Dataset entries
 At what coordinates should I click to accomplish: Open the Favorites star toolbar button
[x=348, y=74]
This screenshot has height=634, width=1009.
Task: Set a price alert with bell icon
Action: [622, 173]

THE TASK: Print every entry exactly.

RESPONSE TO THIS TASK:
 At what coordinates should I click to accomplish: Open the Favorites star toolbar button
[x=348, y=74]
This screenshot has height=634, width=1009.
Task: Set a price alert with bell icon
Action: [622, 173]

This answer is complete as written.